Dot’s Home immerses you into the modern-day world of Dorothea (Dot) Hawkins, a Black woman living in her grandmother’s Detroit, Michigan home, watching as her neighborhood is changing. Signs are put up around town for people to sell their homes for new development. When Dot receives a key and opens a door in her home, she travels back in time, taking a journey through her family history, while speaking to her family members of the past, and witnessing the injustices her family faced leading up to the current day. Players get the chance to make decisions to impact the past, present, and future.
This revolutionary game is a project created by a team of BIPOC from Rise-Home Stories, a collaboration between advocates for various causes and multimedia experts. Executive Producer, Luisa Dantas, and Supervising Producer, Paige Wood, spoke with The Root about the development of the award-winning game.
Wood says that the team first thought about the most effective way to teach players about injustices, and that’s how they landed on an interactive, decision-based video game, “I think that is, you know, really this notion of video games being one of the best mediums to interrogate agency and be able to understand the limitation of or confinement of systems and what Black and brown Americans had in terms of limited choices, particularly around housing.”

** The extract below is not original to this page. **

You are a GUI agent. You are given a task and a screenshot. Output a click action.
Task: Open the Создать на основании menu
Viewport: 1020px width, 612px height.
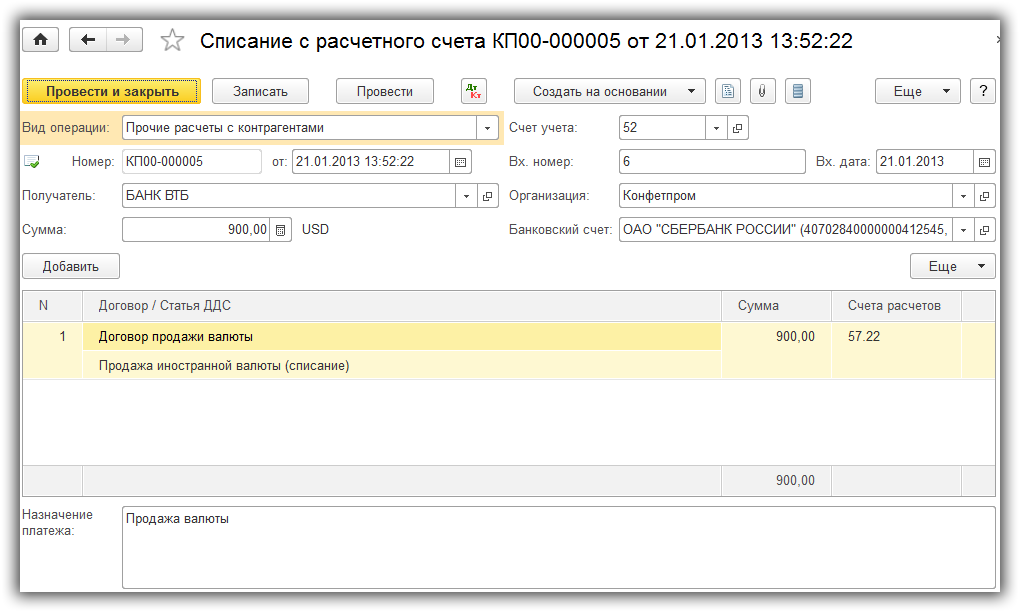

The team wanted users to feel what it was like to make difficult decisions or at times be forced to make decisions in a discriminatory and unfair environment. Dantas states, “It was really about centering Black and brown audiences and really being very clear about the fact that we wanted to target sort of young folks who play games as a way to understand the world around them and to understand the systems that shape their day to day lives and have a notion that the system is sort of rigged against them.”
The team wanted Dot’s Home to be as accurate as possible, which meant that the BIPOC family stories from many people working on the team were included. Wood even had a character inspired by her family, “I think the great thing about the game is that it’s an amalgamation of so many different stories. There’s part of my story in this. There’s a character named Amos who’s named after my grandfather. You have in chapter one, the grandparents or the relatives that Dot meets are former sharecroppers, which was inspired by one of our Rise-Home producers, Rene Willis’s direct family history.”
This project was also important to the gaming community which is dominated by white users, providing BIPOC gamers a chance to see their family histories and characters that look like them on screen. While they’ve received a flood of positive reviews, they have been criticized as well, Dantas says: “I would say even the trolling has been like what we would expect. That’s been kind of like a badge of honor, recognizing some of the comments that you would totally expect from the usual suspects have happened, but they’ve been really low volume, compared to the overwhelmingly positive reception of people from all over the world. The game is very centered in the US, but these issues are global. So it’s actually been great to know that it’s been resonating with audiences outside the U.S. as well.”
Thanks to Rise-Home Stories, children and even adults are getting the chance to learn about the communities that are in need of their stories to be told, with the excitement of playing on their devices.